Le baraquement, un QG pour d’autres groupes politiques

Le quartier général, le QG, comme beaucoup de gilets jaunes rencontrés qualifient leur baraquement, n’est pas seulement un lieu où se rassemblent des membres du mouvement, mais réunit aussi divers groupes pour l’organisation de la lutte politique. Ainsi, sur trois des sites étudiés, il est apparu que le baraquement accueille des militants d’autres organisations politiques et de collectifs, dans le cadre d’assemblées générales, de formations, ou d’événements organisés à l’initiative de personnes qui cherchent simplement à s’informer ou à agir ensemble.

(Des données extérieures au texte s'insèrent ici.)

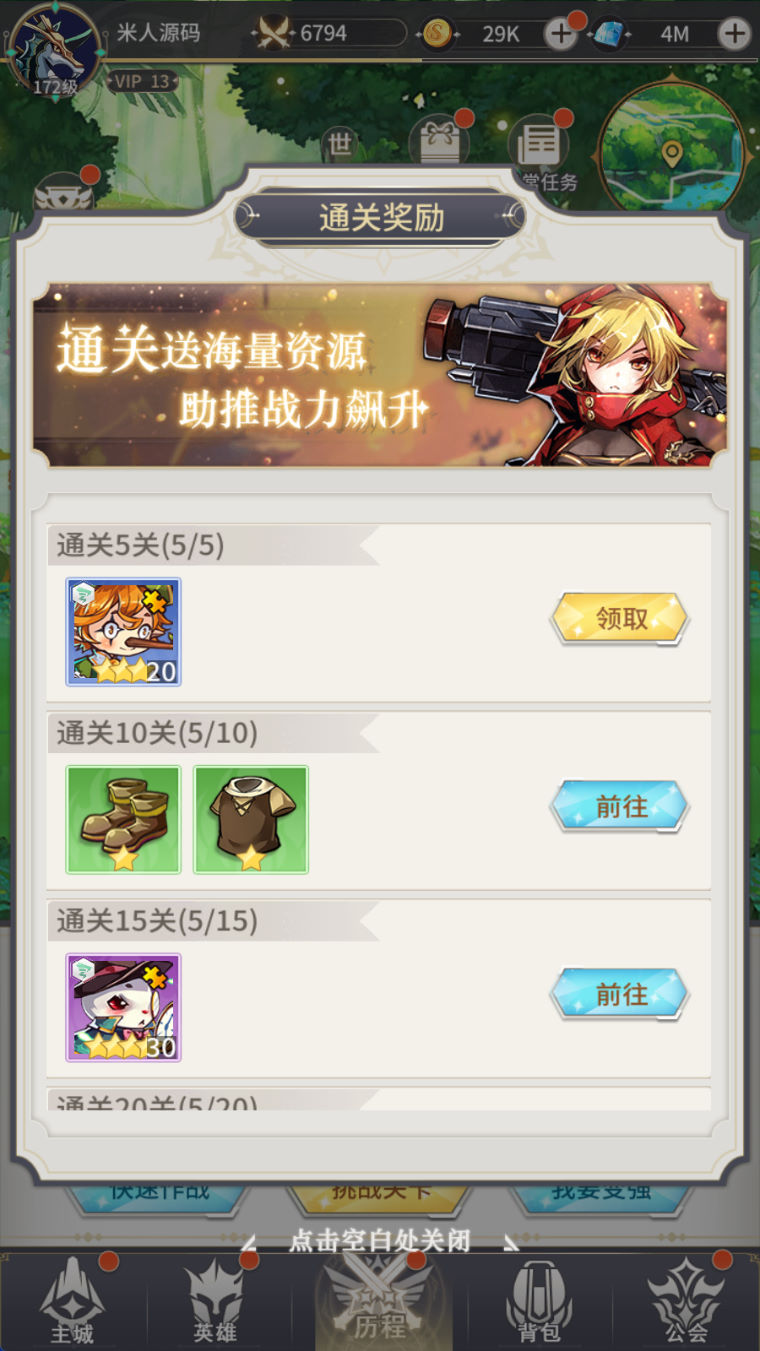The image size is (760, 1351).
Task: Switch to the 英雄 heroes tab
Action: click(x=217, y=1301)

À Rennes, par exemple, la fresque intérieure montre les logos d’organisations anarchistes ou du mouvement Extinction Rebellion, et la table où l’on vient s’informer, à l’entrée, présente un éventail de publications de militantes et militants autonomes, appellistes, anarchistes, écologistes. Des formations juridiques sont dispensées, notamment par un collectif autonome appelé Défense Collective, que les gilets jaunes présents tiennent en bonne estime car il les aide, les soutient, notamment lors des manifestations du samedi et pour faire face à leurs conséquences (blessures, interpellations). D’autres organisations politiques et syndicales ont été représentées à la Maison du citoyen gilet jaune, parmi lesquelles la CGT, La France insoumise, le Mouvement des Jeunes communistes de France. Cependant, au moment de l’enquête, les militants qui s’y impliquent encore ponctuellement le font à titre personnel ou à distance, via le groupe Facebook. La proximité des modes d’action et d’organisation, la volonté commune de démontrer le conflit avec l’État et les forces de l’ordre dans la rue, et les mots d’ordre visant l’insurrection ou la rébellion, peuvent expliquer que les gilets jaunes aient entretenu des relations soutenues avec les groupes libertaires et autonomes rennais qui ont trouvé à la Maison du citoyen une nouvelle Maison de la grève12 dans laquelle elles et ils s’organisent et expérimentent la convergence des luttes avec plusieurs organisations dans un même espace politique.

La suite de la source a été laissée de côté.